Il est cependant une région qui se distingue plus particulièrement, c’est celle du Moyen-Orient et de l’Afrique du Nord (MENA) : située dans le bas du graphique et proche de l'Asie du Sud et de l'Afrique subsaharienne dans les années 1970, la performance de la région MENA connaît une accélération qui la propulse jusqu’au niveau de l'Asie de l'Est autour de 2010. On constate dans le même temps une réduction rapide de l'écart avec l'Amérique latine. La région MENA est la seule à enregistrer une dynamique aussi importante et remarquable.

Dans la région MENA, le niveau d'instruction est passé en moyenne de 2,3 années d’études en 1970 à 7,5 en 2010. Il s'agit de loin de la plus forte hausse en pourcentage (215 %) parmi l'ensemble des régions en développement, l'Afrique subsaharienne venant en seconde position (180 %).




La performance de la région repose sur les avancées remarquables accomplies par les pays qui la composent. Le Yémen, par exemple, a connu la hausse mondiale la plus élevée en termes de pourcentage, avec un niveau d'instruction qui est passé de 0,06 à 3,7 années d'études entre 1970 et 2010. Le classement du Yémen reste affecté par son niveau initial extrêmement bas, mais d'autres pays qui partaient de niveaux bien plus élevés ont continuellement accru leur stock à un rythme impressionnant. Des pays comme l'Égypte, l'Algérie et l'Iran, qui se classent respectivement aux 8e, 11e et 19e rangs (sur 145 pays), contribuent ainsi majoritairement à la première place décrochée par la région MENA.

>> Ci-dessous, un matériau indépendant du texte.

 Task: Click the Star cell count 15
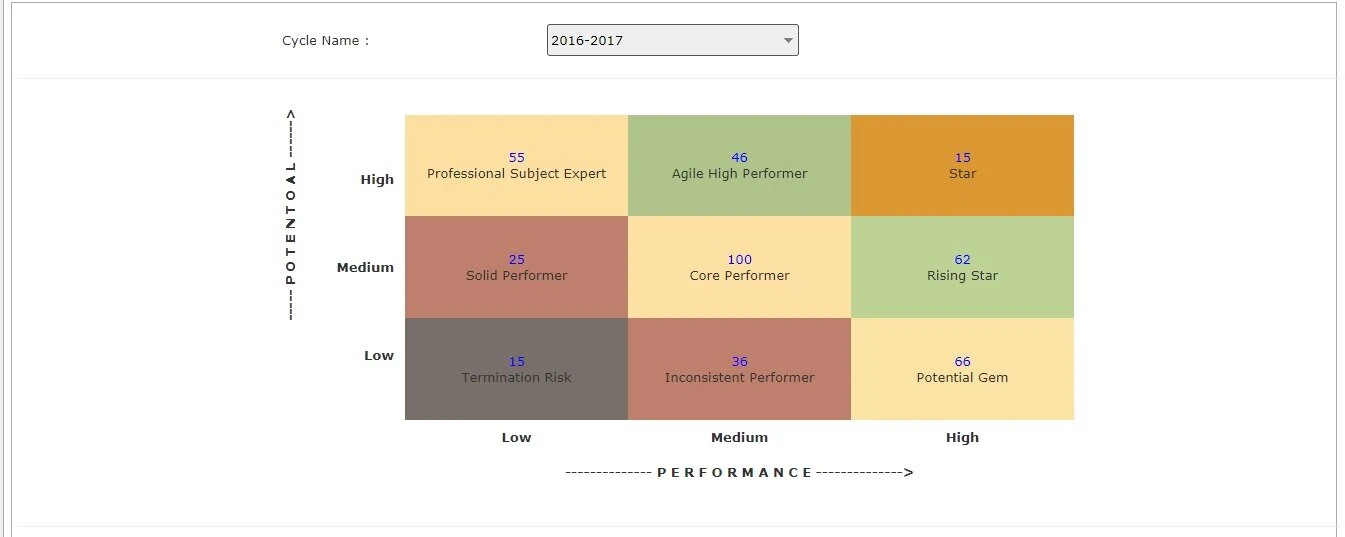tap(962, 158)
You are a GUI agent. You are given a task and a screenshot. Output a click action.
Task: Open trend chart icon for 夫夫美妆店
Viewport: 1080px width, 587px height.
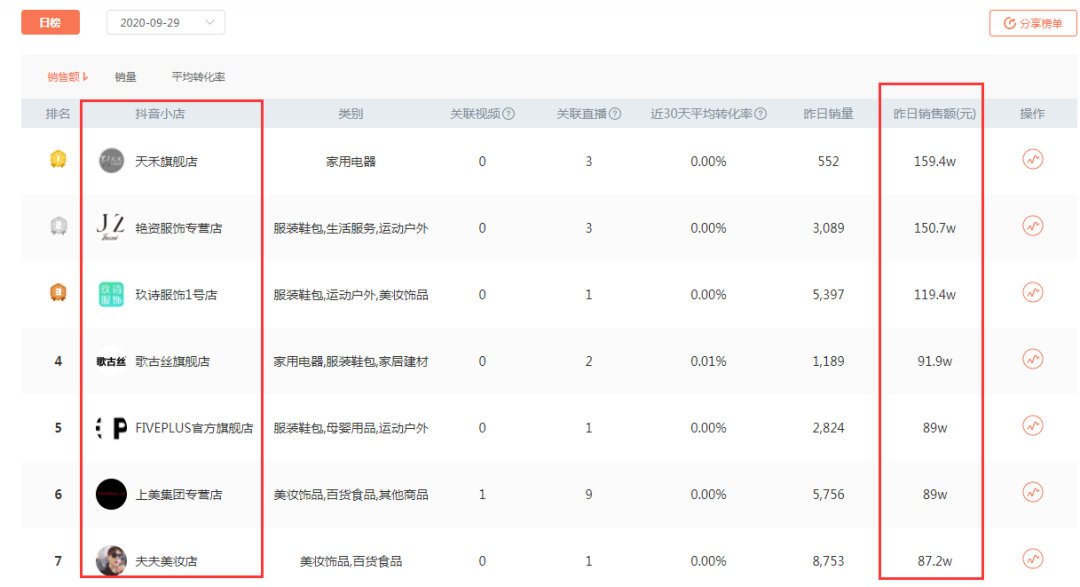click(1032, 559)

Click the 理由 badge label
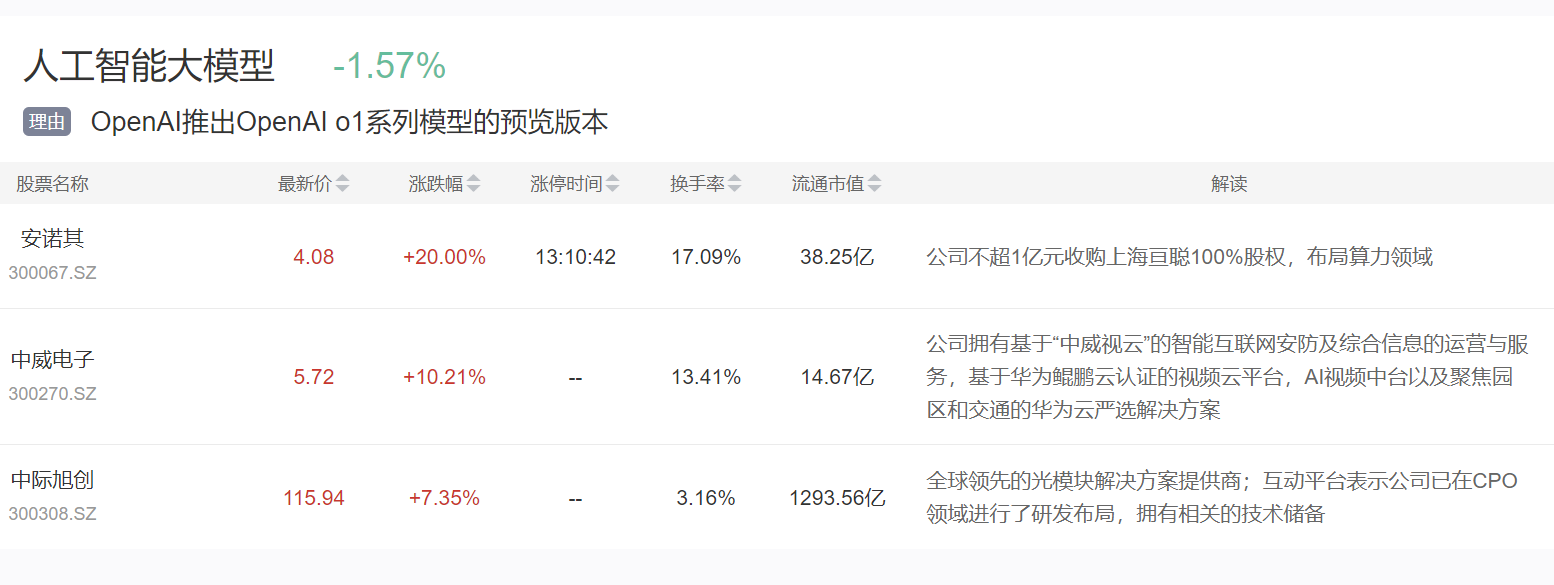coord(47,123)
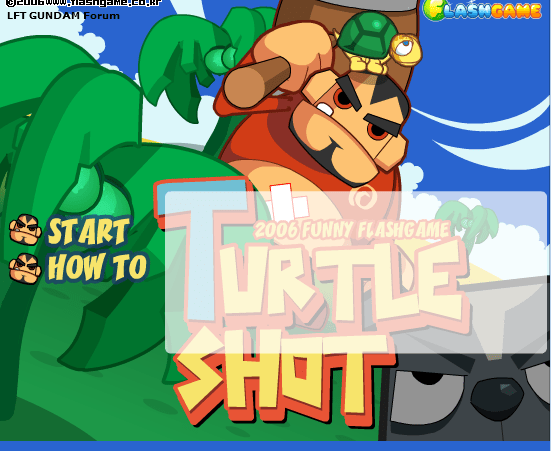Start the game with START

tap(89, 231)
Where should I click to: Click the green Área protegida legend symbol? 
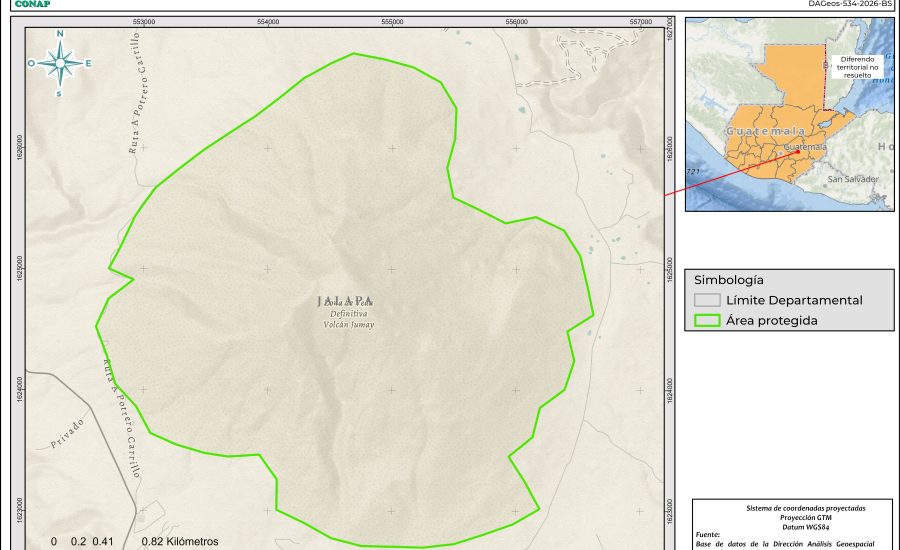708,321
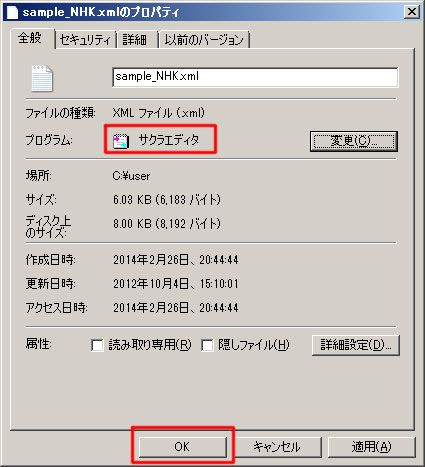Enable the 読み取り専用 checkbox
This screenshot has height=467, width=425.
pyautogui.click(x=97, y=345)
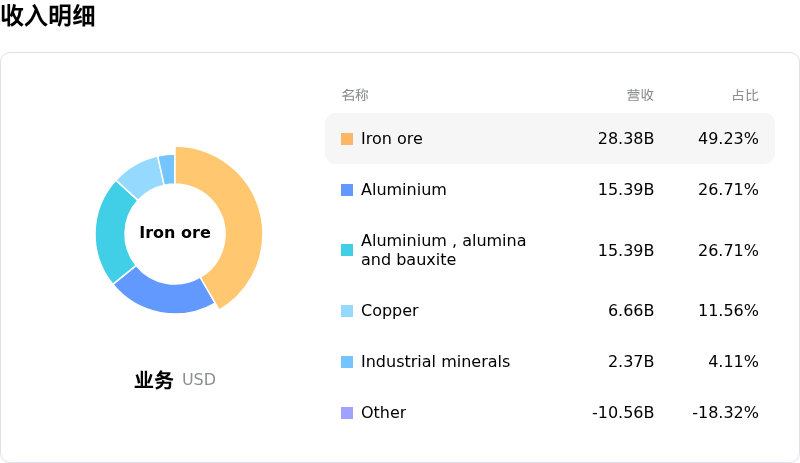Click the 占比 column header
The width and height of the screenshot is (800, 463).
[745, 96]
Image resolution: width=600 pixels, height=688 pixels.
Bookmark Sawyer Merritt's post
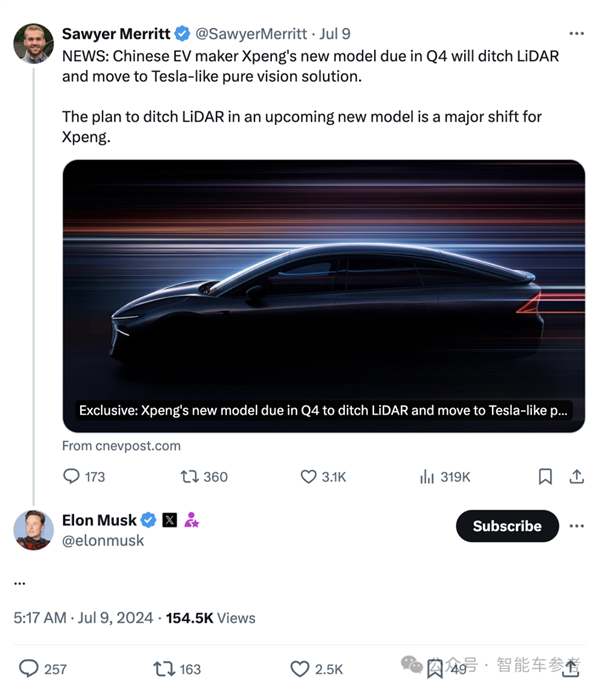tap(545, 477)
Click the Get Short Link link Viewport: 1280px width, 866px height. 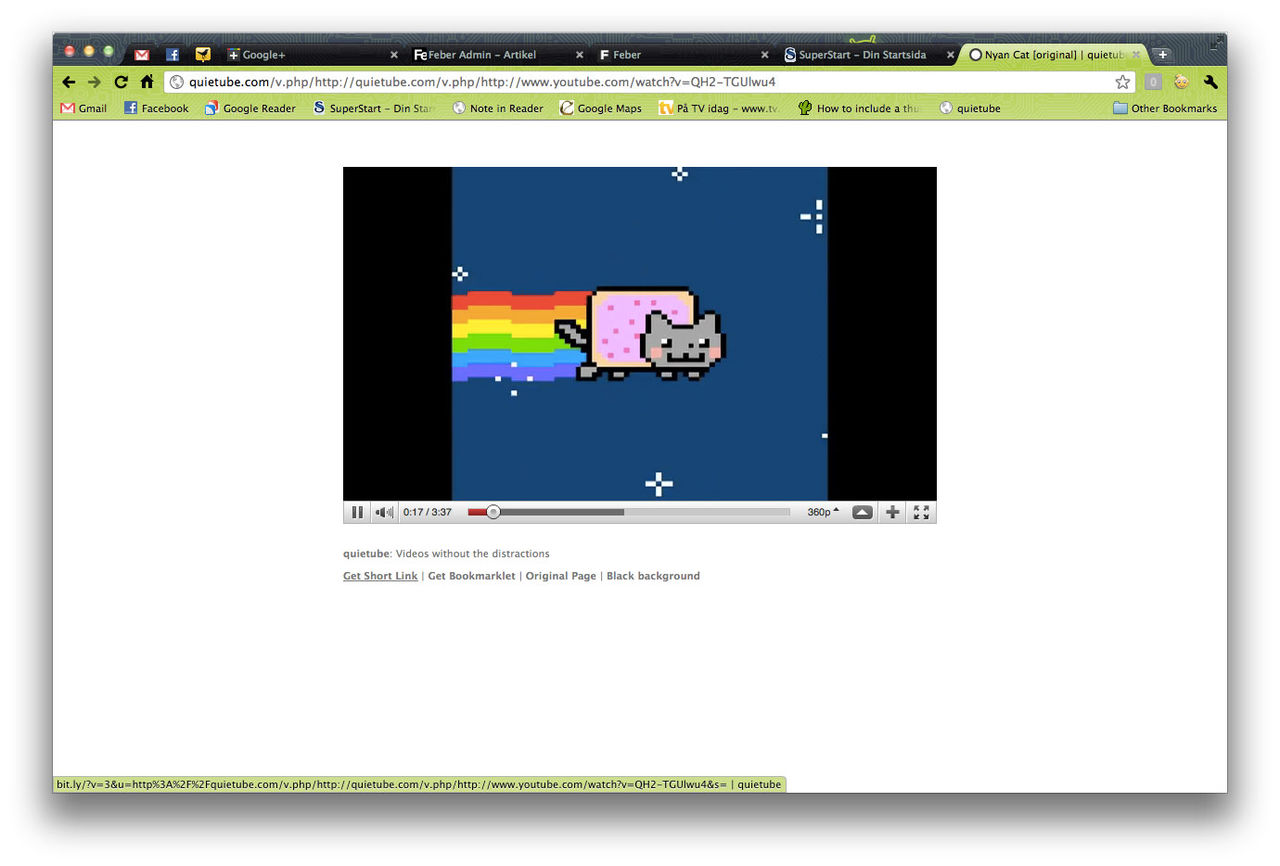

Le profil de cette évolution donne à penser qu’elle n’a pas été entraînée par la croissance du revenu. La région MENA a en effet connu des périodes de croissance élevée et de croissance faible au cours des quarante dernières années, au gré des fluctuations du prix du pétrole, qui représente sa ressource la plus importante. La croissance du stock d'éducation est au contraire restée stable d'année en année, révélant un fort engagement régional en faveur de l'éducation comme une fin en soi.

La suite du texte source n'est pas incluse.